Task material:
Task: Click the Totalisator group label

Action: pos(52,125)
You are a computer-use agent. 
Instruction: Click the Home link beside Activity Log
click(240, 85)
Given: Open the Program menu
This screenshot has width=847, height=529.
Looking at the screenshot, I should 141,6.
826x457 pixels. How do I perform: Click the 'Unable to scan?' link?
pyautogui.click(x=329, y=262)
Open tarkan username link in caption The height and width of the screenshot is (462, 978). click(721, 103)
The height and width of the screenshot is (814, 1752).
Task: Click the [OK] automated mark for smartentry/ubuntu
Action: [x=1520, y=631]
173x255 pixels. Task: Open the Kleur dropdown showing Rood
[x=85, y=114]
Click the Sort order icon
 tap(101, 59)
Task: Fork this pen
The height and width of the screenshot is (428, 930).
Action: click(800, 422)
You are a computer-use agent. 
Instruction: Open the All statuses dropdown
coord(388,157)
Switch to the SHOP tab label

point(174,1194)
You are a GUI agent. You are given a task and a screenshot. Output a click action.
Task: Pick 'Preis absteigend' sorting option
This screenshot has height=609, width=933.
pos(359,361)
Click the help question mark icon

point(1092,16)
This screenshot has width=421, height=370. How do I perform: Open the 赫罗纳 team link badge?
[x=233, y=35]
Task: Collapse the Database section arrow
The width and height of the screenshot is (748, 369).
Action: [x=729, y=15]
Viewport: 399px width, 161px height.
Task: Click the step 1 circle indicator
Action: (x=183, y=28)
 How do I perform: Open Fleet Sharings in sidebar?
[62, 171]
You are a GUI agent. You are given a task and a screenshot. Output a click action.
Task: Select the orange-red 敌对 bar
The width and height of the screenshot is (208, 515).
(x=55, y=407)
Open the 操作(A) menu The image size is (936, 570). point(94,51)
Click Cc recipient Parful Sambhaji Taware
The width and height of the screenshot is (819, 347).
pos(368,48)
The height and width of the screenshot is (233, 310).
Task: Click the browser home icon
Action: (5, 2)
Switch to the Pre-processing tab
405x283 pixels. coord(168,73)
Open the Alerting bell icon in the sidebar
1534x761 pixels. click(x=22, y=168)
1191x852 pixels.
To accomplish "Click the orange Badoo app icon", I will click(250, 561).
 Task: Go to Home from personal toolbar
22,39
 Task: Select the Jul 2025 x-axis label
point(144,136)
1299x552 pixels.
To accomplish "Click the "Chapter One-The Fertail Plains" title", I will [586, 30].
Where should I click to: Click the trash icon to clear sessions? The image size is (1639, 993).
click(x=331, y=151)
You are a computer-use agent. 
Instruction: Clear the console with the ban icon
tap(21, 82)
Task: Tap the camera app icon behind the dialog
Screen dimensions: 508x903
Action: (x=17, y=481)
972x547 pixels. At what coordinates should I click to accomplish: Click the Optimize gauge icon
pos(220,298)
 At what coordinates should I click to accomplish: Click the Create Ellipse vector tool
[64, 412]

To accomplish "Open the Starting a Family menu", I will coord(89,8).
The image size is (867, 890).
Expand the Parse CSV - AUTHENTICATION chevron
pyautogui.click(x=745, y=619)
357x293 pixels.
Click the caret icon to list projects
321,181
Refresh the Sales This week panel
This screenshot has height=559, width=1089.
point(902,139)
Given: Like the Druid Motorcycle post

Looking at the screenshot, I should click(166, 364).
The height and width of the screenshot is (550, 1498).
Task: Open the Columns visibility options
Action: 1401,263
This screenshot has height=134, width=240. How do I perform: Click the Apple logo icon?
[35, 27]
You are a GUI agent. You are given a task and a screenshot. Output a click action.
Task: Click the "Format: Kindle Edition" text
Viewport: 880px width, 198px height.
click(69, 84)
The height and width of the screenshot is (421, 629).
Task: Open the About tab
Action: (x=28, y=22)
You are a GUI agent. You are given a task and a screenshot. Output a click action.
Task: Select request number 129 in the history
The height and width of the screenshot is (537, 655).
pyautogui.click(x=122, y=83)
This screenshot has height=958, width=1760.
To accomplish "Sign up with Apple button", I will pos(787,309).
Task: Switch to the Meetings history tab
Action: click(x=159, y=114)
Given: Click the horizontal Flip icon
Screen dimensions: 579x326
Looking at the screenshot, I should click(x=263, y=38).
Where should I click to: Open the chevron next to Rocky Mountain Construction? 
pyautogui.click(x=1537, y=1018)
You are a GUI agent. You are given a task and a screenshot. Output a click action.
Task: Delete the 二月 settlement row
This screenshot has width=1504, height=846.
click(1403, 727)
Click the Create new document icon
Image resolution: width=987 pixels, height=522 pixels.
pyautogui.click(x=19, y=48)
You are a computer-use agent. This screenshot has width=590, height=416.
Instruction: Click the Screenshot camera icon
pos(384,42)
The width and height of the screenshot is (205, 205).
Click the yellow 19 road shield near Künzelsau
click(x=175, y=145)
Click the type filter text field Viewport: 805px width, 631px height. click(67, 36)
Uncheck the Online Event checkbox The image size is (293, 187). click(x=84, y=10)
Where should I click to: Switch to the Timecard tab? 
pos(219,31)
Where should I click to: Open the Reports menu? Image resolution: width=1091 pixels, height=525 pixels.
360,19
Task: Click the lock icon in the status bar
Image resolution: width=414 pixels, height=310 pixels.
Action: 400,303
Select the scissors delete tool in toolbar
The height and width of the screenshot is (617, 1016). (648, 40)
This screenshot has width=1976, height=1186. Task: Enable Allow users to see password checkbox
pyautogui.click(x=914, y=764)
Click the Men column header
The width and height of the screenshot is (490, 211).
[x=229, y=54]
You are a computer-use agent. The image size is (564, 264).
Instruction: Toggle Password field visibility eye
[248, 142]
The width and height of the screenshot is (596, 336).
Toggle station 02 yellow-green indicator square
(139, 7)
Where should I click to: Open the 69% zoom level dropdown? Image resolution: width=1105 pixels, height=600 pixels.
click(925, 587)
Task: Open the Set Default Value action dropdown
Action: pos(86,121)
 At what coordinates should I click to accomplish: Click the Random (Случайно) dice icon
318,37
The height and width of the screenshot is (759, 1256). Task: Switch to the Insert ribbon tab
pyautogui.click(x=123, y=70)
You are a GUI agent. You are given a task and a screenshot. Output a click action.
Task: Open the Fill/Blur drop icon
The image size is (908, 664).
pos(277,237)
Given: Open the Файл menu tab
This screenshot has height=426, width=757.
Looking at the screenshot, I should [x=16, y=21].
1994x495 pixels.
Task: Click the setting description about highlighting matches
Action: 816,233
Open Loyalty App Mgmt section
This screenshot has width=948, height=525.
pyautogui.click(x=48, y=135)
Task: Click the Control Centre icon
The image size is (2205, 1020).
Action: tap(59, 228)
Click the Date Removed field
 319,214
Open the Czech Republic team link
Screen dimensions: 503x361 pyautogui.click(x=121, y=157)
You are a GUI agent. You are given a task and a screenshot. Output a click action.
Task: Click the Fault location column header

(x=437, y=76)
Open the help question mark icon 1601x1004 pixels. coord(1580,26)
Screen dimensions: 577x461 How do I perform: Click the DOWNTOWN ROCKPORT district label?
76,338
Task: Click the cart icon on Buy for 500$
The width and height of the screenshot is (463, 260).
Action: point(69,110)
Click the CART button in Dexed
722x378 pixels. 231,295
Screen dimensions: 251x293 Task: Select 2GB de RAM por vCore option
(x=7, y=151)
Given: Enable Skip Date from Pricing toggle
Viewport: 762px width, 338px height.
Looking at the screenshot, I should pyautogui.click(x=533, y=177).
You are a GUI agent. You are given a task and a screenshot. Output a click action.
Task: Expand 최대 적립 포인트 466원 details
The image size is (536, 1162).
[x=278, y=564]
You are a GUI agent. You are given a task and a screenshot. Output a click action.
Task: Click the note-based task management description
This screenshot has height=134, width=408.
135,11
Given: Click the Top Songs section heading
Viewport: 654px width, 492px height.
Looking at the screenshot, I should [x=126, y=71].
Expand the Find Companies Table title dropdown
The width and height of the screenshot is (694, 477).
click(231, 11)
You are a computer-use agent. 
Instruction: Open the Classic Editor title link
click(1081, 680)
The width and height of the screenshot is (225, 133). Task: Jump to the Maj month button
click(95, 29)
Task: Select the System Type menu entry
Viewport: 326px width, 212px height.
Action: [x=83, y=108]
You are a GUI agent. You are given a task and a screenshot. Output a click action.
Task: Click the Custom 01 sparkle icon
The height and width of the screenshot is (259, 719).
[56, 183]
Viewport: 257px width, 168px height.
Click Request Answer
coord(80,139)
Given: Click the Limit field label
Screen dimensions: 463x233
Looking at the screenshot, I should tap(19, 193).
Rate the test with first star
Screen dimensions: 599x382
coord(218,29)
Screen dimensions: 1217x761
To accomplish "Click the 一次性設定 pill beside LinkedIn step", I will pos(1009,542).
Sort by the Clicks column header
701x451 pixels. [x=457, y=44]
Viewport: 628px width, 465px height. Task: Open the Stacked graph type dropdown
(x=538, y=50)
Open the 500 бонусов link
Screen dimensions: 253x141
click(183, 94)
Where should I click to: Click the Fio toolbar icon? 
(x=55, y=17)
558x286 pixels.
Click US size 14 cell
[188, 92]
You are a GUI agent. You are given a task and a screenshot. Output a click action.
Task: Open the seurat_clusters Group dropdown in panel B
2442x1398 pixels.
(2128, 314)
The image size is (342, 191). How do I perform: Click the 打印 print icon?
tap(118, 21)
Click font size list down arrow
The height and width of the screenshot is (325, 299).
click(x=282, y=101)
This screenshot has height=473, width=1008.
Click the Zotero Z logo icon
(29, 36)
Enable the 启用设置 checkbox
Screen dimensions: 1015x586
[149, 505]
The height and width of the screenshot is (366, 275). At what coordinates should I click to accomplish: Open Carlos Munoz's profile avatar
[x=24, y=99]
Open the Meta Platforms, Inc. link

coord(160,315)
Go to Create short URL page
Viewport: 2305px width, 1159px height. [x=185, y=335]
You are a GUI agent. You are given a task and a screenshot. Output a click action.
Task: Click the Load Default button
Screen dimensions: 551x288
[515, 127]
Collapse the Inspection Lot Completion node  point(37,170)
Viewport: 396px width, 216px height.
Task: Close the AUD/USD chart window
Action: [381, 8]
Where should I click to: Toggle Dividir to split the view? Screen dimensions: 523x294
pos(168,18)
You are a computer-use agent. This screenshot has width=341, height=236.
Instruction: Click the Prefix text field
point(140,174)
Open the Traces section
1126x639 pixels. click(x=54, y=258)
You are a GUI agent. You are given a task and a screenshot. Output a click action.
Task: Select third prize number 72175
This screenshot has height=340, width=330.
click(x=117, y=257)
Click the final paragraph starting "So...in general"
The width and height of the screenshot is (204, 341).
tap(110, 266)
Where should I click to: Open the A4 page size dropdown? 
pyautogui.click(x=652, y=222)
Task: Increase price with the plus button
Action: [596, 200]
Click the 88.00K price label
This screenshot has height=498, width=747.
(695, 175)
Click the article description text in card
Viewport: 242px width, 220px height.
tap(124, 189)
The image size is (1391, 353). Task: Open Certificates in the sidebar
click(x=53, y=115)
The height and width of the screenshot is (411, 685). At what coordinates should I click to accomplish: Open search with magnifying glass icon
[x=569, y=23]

The request: Please copy the listing from the line with "Task: Tap the" to the line with "point(902,139)", swapping "Sales This week" for "Sales This month" and keeping everything else unchanged.

Full output:
Task: Tap the camera app icon behind the dialog
Screen dimensions: 508x903
Action: (x=17, y=481)
972x547 pixels. At what coordinates should I click to accomplish: Click the Optimize gauge icon
pos(220,298)
 At what coordinates should I click to accomplish: Click the Create Ellipse vector tool
[64, 412]

To accomplish "Open the Starting a Family menu", I will coord(89,8).
The image size is (867, 890).
Expand the Parse CSV - AUTHENTICATION chevron
pyautogui.click(x=745, y=619)
357x293 pixels.
Click the caret icon to list projects
321,181
Refresh the Sales This month panel
This screenshot has height=559, width=1089.
point(902,139)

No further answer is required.